I’ve asked numerous Olympic athletes about their experiences. One thing they agree on was that it was never really about the Olympic Games themselves. It was about the people they became in striving for excellence. It was, in large measure, about what failure made them. Victory, when it came at all, was treacherous. It threatened to unmake what failure had made. Victory is more dangerous for the soul, defeat more instructive.

This is not simply the secular aphorism that failure makes us stronger. It doesn’t always do so. Some failures are so devastating or so complete that it may be hard to find a redemptive arc. Some failures make us bitter rather than better.

When we’re willing to learn from its instruction, however, failure can be the best thing that ever happened to us. The Bible is rife with stories of failure. Could Abraham and Moses have become exemplars of faith if they had not failed? Could David have written his psalms? The Teacher in Ecclesiastes tried to find meaning in the pursuits of the world, and we are blessed by the wisdom he gained through failure. Would Peter and Paul have become supple instruments in the hands of God if they had not been humbled by their failures?

In retrospect, I can see it. Failure—the failures I endured all along the way as well as the failure to make the Olympic team due to injury—has shaped me so profoundly that I hardly know who I would be apart from it. It showed me the end of myself. It taught me compassion. It showed me my many sins and flaws. It showed me my need for a strength beyond my own. It illuminated the grace of God. In some respects, the Olympic dream plays a role similar to the Law (Rom. 3:20; 7:7). As an ideal of perfection, it inspires striving, failure, and ultimately the acknowledgement of our own shortcomings and our utter dependence on God.

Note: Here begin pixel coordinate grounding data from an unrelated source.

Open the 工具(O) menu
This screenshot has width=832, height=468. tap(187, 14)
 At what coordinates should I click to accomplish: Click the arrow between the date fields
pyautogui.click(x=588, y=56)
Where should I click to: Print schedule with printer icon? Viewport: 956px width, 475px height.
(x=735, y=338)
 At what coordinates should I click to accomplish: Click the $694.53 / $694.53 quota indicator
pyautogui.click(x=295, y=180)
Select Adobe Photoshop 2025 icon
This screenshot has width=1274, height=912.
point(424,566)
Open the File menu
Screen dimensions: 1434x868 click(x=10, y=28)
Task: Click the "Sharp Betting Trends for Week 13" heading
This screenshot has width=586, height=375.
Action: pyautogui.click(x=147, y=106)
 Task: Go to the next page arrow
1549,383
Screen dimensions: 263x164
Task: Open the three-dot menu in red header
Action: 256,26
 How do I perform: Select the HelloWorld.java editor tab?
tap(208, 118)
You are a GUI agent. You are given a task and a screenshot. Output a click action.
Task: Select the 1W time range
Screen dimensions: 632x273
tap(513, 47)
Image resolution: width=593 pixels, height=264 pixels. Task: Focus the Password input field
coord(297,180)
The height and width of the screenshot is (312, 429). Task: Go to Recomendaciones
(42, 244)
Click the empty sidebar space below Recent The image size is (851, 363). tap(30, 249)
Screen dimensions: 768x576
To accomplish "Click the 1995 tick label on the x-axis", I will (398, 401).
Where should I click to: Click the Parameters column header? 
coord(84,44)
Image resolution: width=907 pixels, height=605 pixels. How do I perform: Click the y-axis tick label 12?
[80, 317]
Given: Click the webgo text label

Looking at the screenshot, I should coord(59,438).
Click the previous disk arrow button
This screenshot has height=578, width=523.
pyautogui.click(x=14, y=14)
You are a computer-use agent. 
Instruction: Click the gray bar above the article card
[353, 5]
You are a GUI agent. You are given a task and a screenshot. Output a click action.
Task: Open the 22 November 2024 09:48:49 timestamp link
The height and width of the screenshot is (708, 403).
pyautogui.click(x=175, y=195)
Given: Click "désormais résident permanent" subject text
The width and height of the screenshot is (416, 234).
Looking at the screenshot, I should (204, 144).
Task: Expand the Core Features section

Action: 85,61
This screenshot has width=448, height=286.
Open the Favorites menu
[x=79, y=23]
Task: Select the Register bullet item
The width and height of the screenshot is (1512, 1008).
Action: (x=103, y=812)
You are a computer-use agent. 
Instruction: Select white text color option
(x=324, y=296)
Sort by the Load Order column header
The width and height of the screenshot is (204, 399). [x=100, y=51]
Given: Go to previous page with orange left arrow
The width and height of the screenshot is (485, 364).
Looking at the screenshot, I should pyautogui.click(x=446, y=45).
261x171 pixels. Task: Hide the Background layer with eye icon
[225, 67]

As with other athletes, those who make the Olympics and those who do not, the purpose of my gymnastics career was never to purchase a few shining moments of gold-medal glory, but to prepare me for the rest of my life. It was never about making me a champion. It was about making me an instrument.

After my career ended, an older gymnast told me, “You learned how to excel at one thing. Now take everything you learned and excel at something else.” It seemed like helpful counsel, and perhaps it was what I needed to hear at the time. But I was not yet ready to leave behind the cult of victory.

Now, 25 years later, with the perspective that offers, I would put it differently. To athletes and all of us who experience failure and disappointment, I would say this: You have learned how to fail in fellowship with God. Now go and fail again and greet your failure as a friend. For your failure will refine you, if you let it. It will shape you more and more into the likeness of Christ. And in becoming like Christ, you become an instrument for his glory and for the good of the world.